▶ **Assigned task**: Quote the CMOC inline assembly passage in full, word for word.

Supplied passage: Begin

Only asm { ... } statements are allowed in such a function. Typically, only one is needed. Local variables cannot be defined in that function and the function's parameters cannot be accessed by name. The assembly code is allowed to refer to global variables however.

By default, the compiler ends the function with the RTS instruction (or RTI if the function is declared with the interrupt modifier). To keep the compiler from emitting that instruction (RTI as well as RTS), add the __norts__ keyword:

asm __norts__ int f(int m, int n) { ... }

See the Calling convention section elsewhere in this manual for the rules to observe. In particular, note that byte arguments are promoted to words, which are pushed onto the stack in the big endian byte ordering.

Hitachi 6309 instructions

Inline assembly can use Hitachi 6309 instructions like TFM, LDQ, etc. The underlying assembler (lwasm) accepts them by default.

The code generated by CMOC does not use the 6309-specific registers or instructions.

At global scope

Since CMOC 0.1.84, verbatim assembly block of the form asm { ... } are allowed at global scope. For example:

asm
{
foo:
}

void bar() {}

CMOC guarantees that this assembly block will be emitted just before bar(), with no other intervening instructions or assembly labels or directives, except for the EXPORT directive that exports bar(), since it has external linkage.

The above example defines a foo label whose value will be equal to the address of bar().

If a sequence of more than one assembly blocks precedes a certain C function, those blocks are all emitted, in order, just before that function's code.

Inline assembly blocks that are not followed by a C function are emitted, in order, after the functions have been emitted.

Supplied passage: End
Dataset entries: Begin

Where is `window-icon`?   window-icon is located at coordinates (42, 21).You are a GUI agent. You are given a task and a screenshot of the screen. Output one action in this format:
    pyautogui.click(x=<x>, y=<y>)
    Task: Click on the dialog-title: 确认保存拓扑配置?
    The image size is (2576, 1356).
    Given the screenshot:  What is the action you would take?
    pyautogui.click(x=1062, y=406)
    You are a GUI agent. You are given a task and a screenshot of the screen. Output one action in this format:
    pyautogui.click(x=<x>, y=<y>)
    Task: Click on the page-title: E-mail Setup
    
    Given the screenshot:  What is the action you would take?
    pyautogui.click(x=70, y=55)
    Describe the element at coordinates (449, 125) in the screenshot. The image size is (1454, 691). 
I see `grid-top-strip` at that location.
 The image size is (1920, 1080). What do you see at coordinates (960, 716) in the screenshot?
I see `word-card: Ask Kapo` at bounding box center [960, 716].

Dataset entries: End

▶ **Reply to the exercise**:
Only asm { ... } statements are allowed in such a function. Typically, only one is needed. Local variables cannot be defined in that function and the function's parameters cannot be accessed by name. The assembly code is allowed to refer to global variables however.

By default, the compiler ends the function with the RTS instruction (or RTI if the function is declared with the interrupt modifier). To keep the compiler from emitting that instruction (RTI as well as RTS), add the __norts__ keyword:

asm __norts__ int f(int m, int n) { ... }

See the Calling convention section elsewhere in this manual for the rules to observe. In particular, note that byte arguments are promoted to words, which are pushed onto the stack in the big endian byte ordering.

Hitachi 6309 instructions

Inline assembly can use Hitachi 6309 instructions like TFM, LDQ, etc. The underlying assembler (lwasm) accepts them by default.

The code generated by CMOC does not use the 6309-specific registers or instructions.

At global scope

Since CMOC 0.1.84, verbatim assembly block of the form asm { ... } are allowed at global scope. For example:

asm
{
foo:
}

void bar() {}

CMOC guarantees that this assembly block will be emitted just before bar(), with no other intervening instructions or assembly labels or directives, except for the EXPORT directive that exports bar(), since it has external linkage.

The above example defines a foo label whose value will be equal to the address of bar().

If a sequence of more than one assembly blocks precedes a certain C function, those blocks are all emitted, in order, just before that function's code.

Inline assembly blocks that are not followed by a C function are emitted, in order, after the functions have been emitted.